A Chinese teenager who killed himself so his parents could afford to save his older brother from dying has become a hero as the surviving sibling is now on the road to recovery.
China Daily reports that brothers Honghui (20) and Hongato (18) were diagnosed with Uremia, a symptom of kidney malfunction, within months of each other in 2010.
Unable to afford treatments for both children, parents Chuanyou and wife Zheng Tingxia sold almost everything they owned to pay for two matching kidneys needed to save the boys.
Time was running out and the search for a donor had yielded nothing, so Hongtao locked himself in his room and drank pesticide, dying a painful, slow death.
His body was found beside a heart-wrenching note that read:
“Brother, when you are cured, please tell me and it will be enough for me.”
Both brothers were at the top of their academic classes and the family had just gotten a new house when disaster struck in the summer of 2010.
Just as the family was coming to terms with Honghui’s life hanging in the hands of a kidney donor, Hongato was diagnosed with the exact same condition.
The family was forced to sell their new home as the boys’ father traveled all across China to various medical institutes to seek two matching kidneys.
Teachers and friends of the boys managed to raise another $16,000 for further treatment, but it was not enough.
The parents resorted to begging on the street to keep their children alive.
Hongato couldn’t bear to see his parents begging for money to save him so he wrote a short note and drank pesticide.
“Having both of us is ruining you,” the note read.
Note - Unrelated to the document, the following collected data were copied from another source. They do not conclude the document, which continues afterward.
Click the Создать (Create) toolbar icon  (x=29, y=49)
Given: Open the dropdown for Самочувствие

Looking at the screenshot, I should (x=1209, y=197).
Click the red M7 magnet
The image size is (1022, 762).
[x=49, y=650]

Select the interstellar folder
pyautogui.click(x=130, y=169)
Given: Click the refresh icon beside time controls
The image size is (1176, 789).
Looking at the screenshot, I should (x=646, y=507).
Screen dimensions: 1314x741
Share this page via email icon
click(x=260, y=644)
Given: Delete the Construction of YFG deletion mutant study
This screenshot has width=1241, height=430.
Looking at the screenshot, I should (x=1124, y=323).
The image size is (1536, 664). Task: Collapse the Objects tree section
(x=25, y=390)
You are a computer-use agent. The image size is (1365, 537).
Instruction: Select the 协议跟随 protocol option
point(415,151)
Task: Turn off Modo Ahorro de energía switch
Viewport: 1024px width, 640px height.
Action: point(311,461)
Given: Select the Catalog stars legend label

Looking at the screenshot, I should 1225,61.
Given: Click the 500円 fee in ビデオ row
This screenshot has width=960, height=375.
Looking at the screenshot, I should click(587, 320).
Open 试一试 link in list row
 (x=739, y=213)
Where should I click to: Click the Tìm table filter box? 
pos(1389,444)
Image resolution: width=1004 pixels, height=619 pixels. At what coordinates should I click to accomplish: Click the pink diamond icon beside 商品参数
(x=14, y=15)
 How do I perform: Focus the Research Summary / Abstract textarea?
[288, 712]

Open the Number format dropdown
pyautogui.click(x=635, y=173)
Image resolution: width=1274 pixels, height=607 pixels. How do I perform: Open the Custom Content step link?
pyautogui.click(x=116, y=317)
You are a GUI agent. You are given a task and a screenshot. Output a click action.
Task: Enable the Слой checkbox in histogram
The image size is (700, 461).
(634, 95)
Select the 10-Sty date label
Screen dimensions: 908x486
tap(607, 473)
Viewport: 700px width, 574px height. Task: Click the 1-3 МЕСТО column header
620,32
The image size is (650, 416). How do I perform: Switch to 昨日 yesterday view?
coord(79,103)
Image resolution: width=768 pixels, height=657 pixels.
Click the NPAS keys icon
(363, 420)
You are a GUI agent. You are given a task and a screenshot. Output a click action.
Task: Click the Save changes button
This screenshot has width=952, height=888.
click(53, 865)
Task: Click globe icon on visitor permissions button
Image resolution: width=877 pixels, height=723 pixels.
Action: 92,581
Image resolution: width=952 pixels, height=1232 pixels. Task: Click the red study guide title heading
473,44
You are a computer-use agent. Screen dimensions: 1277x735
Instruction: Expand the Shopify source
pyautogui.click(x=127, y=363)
“I hope now that you will be able to concentrate on my brother and save his life. When he survives as I know he will, I simply want him to say to me I made it, and I will be content.”
His noble decision made headlines across the country and donations began flooding in.
After a two year search, a match for the surviving brother was found at the end of last year.
Now 23, Hongui has successfully undergone a kidney transplant and will make a full recovery, China Daily reports.
But father Gao Chuanyou (44) still has mixed emotions about what has become of his sons.
He reportedly told local media:
“I wonder perhaps how we can afford to be happy with Gao Hongtao, but we will take it one step at a time.”